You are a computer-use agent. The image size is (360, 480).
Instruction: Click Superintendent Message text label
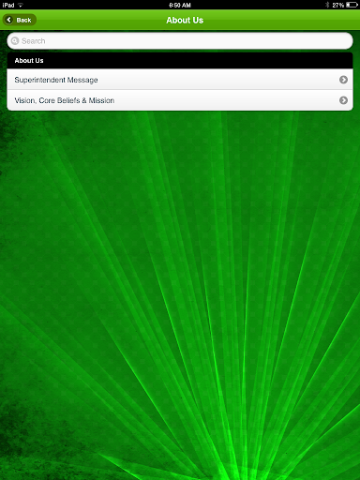(56, 80)
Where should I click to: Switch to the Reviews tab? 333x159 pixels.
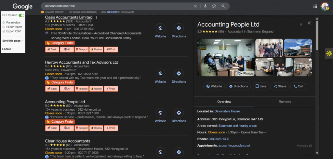pos(285,102)
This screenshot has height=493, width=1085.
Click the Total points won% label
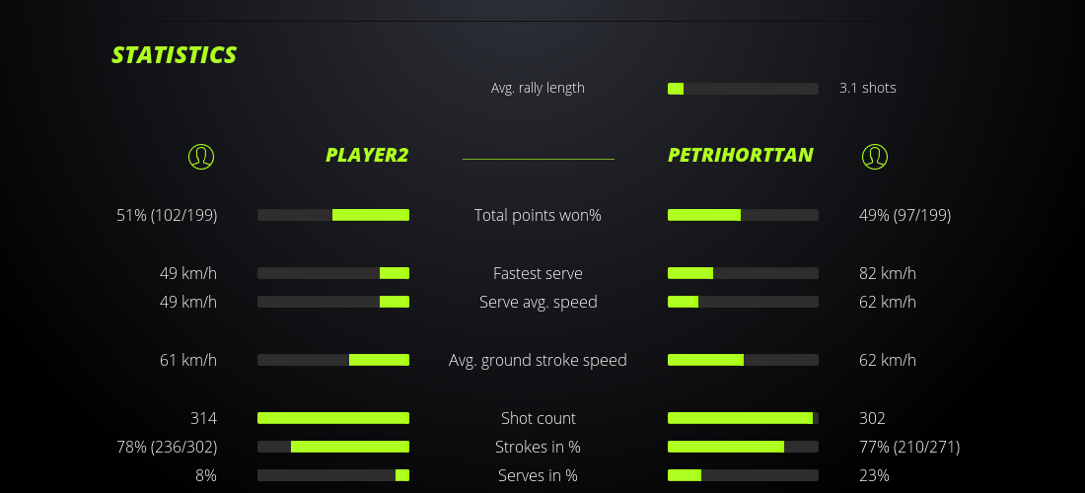click(x=538, y=215)
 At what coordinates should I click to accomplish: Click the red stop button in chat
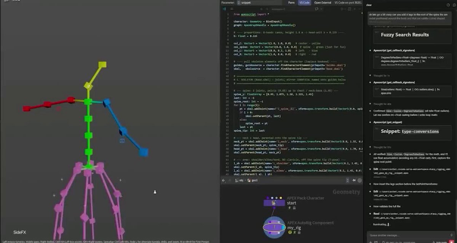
━━━━━━━━━━━━━━━━━━━━━━━━━━━━━━
Only the text of the records above, copied exactly, should be returned; the pictures stay out.

You are a computer-use agent. The image size is (360, 480).
Instruction: Click Superintendent Message text label
(56, 80)
Where should I click to: Switch to the Reviews tab? 333x159 pixels.
pos(285,102)
This screenshot has height=493, width=1085.
Click the Total points won% label
click(x=538, y=215)
 At what coordinates should I click to accomplish: Click the red stop button in chat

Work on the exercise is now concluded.